The tour began with a ride down 60th Street, where guides highlighted a boom in University of Chicago development that coincided with the university’s winning bid to partner with the Obama Center.

The trolley then rode past the homes of two black American historical figures, Lorraine Hansberry and Emmett Till, located a half-mile apart.

BYP100 activist Ebonée Green told Osterman that in the neighborhood, “regular folks” were able to coexist with some of the biggest names in black American history.

Among that population were Deborah Harrington’s parents, who owned a restaurant at 63rd Street and Rhodes Avenue as she was growing up in the 1950s.

Harrington, an activist and “native daughter” of Woodlawn, said years of disinvestment had dramatically changed the neighborhood since then. Her parents’ former shop beside the Green Line tracks is now an empty lot.

Now that Woodlawn has the potential to rise up again through the Obama Center, she wants to see a CBA ordinance “protect the rights” of its permanent residents.

“People don’t consider the fact that people live here, they work here,” Harrington said. “These people want to stay in this neighborhood.”

It is crucial to preserve the history created by those like the Harringtons, the Tills and the Hansberrys, Green said. That can be done by protecting the “regular folks” from rent and property tax hikes that come with gentrification. In other neighborhoods, increased growth and development has forced mostly people of color out of their communities.

Activist and longtime Woodlawn resident Deborah Harrington (left) shares how disinvestment and displacement has impacted her neighborhood, as Ald. Harry Osterman (middle) takes notes. Credit: Maxwell Evans/Block Club Chicago

“This neighborhood is key to the national civil rights story,” Green said. “When this neighborhood is being developed, we want this to remain a black community.”

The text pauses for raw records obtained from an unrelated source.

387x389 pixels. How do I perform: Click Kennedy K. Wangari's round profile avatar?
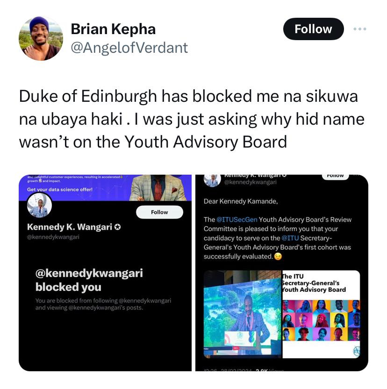[x=39, y=205]
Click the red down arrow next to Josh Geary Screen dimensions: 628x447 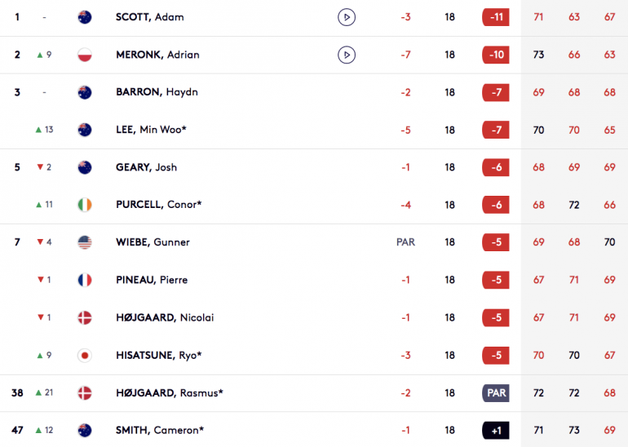(x=40, y=167)
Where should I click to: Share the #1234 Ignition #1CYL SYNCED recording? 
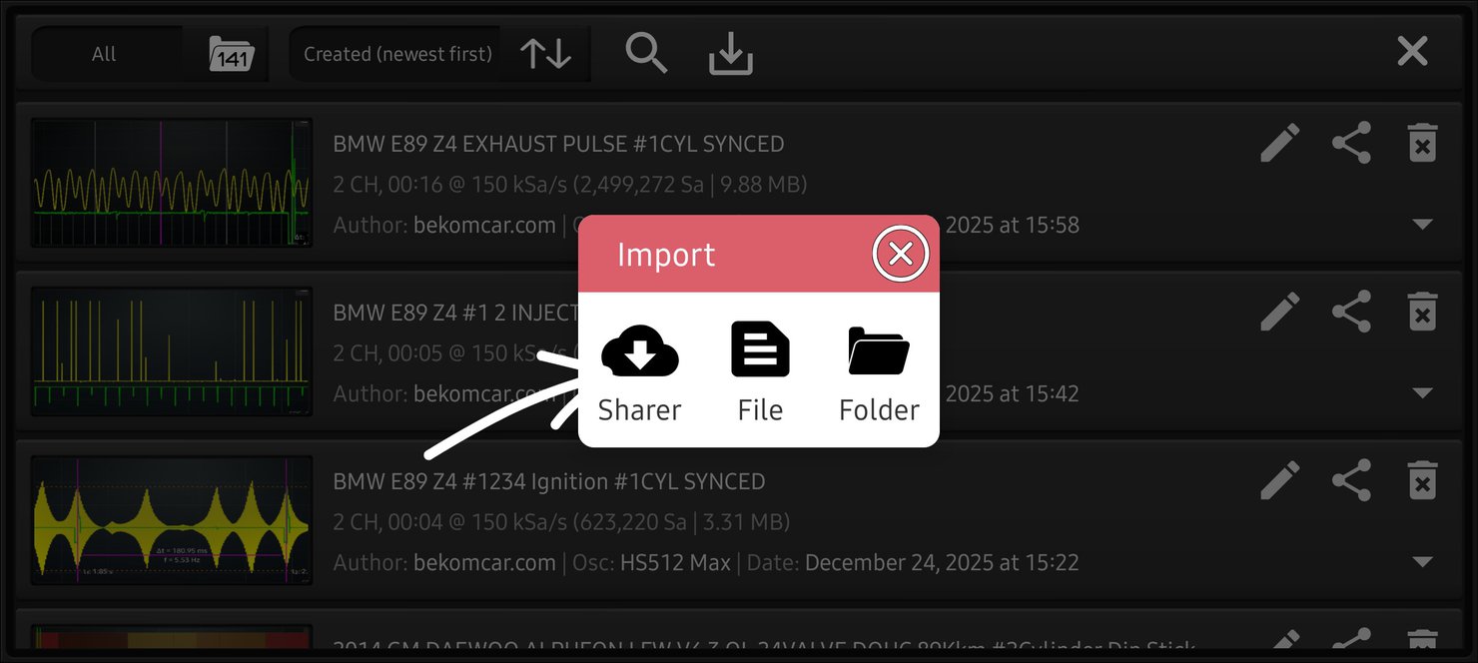click(1351, 480)
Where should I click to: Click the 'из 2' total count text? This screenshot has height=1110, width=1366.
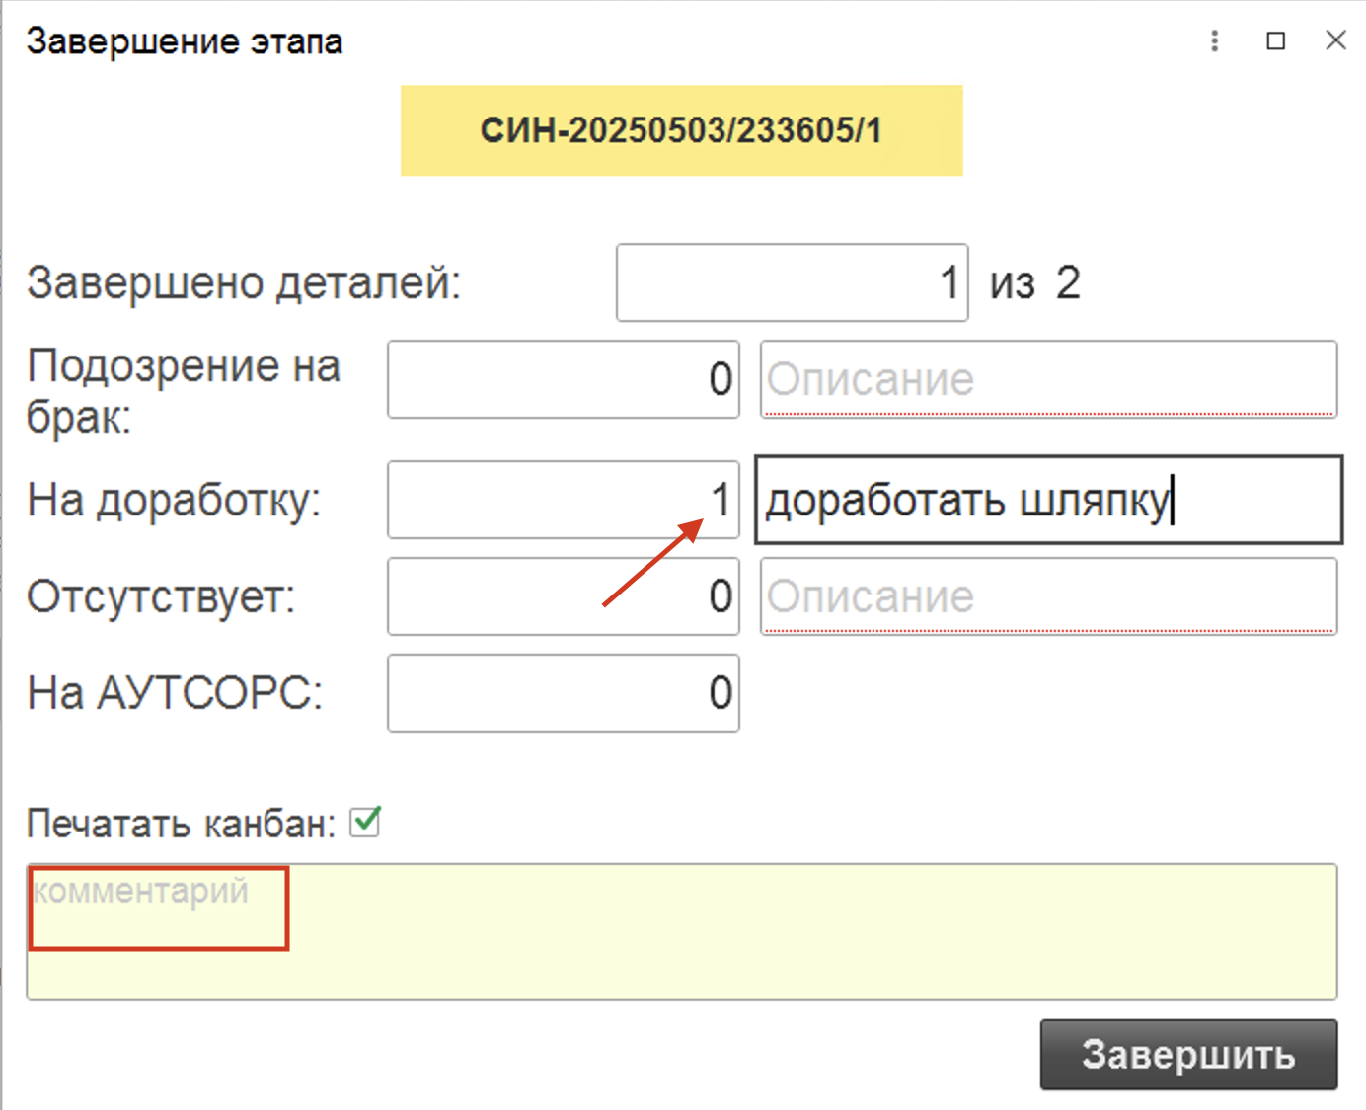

Rev. Jeffery Campbell, pastor of Woodlawn Baptist Church, said some members in his congregation are thinking of moving — or have already moved — as property values continue to rise.

“If I’m going to sell my house, (an increase in property values) does me good,” Campbell said. “If I want to live here, it does not.”

He sees the CBA ordinance, which would institute a property tax freeze pending Cook County’s approval, as a way to keep longtime residents around.

In the face of rising home values, the ordinance also calls for the creation and preservation of affordable housing.

The 6400 block of South Kenwood Avenue, lined with developments from the New Homes for Chicago program, could provide a model for affordable housing under the CBA ordinance, Southside Together Organizing for Power (STOP) housing organizer Devondrick Jeffers said.

Similar developments could also break the stereotypes of blight and decay associated with such housing, he said as the trolley drove down the block.

“What you see here is not what folks envision when you say affordable housing,” Jeffers said. “The homes remain single-family homes and two-flats for families who make up to 100 percent [area median income] … This is a pretty well-developed block.”

The 6400 block of Kenwood Avenue, which is lined with affordable housing through the New Homes for Chicago program. Credit: Maxwell Evans/Block Club Chicago

As the tour wrapped up with a stop at Daley’s Restaurant for sweet potato pie and peach cobbler, Ald. Jeanette Taylor (20th) told Osterman that displacement was not unique to Woodlawn.

Taylor urged the chairman and the rest of the City Council to enact the CBA ordinance and set a precedent in the city. Residents like those in Osterman’s North Side ward could face displacement in the future too, she said.

“We’ve got to get to the place where everybody in the city of Chicago is a priority, because greed has no end,” Taylor said. “It’s us today; it’s going to be y’all tomorrow.”

Former President Barack Obama has long-opposed a CBA, saying a written agreement wasn’t necessary because the Obama Foundation is a nonprofit and is bringing money and other benefits to the community that it otherwise would not have received.

“I know the neighborhood,” Obama said in 2017. “I know that the minute you start saying ‘Well, we’re thinking about signing something that will determine who’s getting jobs and contracts and this and that’ … next thing I know, I’ve got 20 organizations coming out of the woodwork.”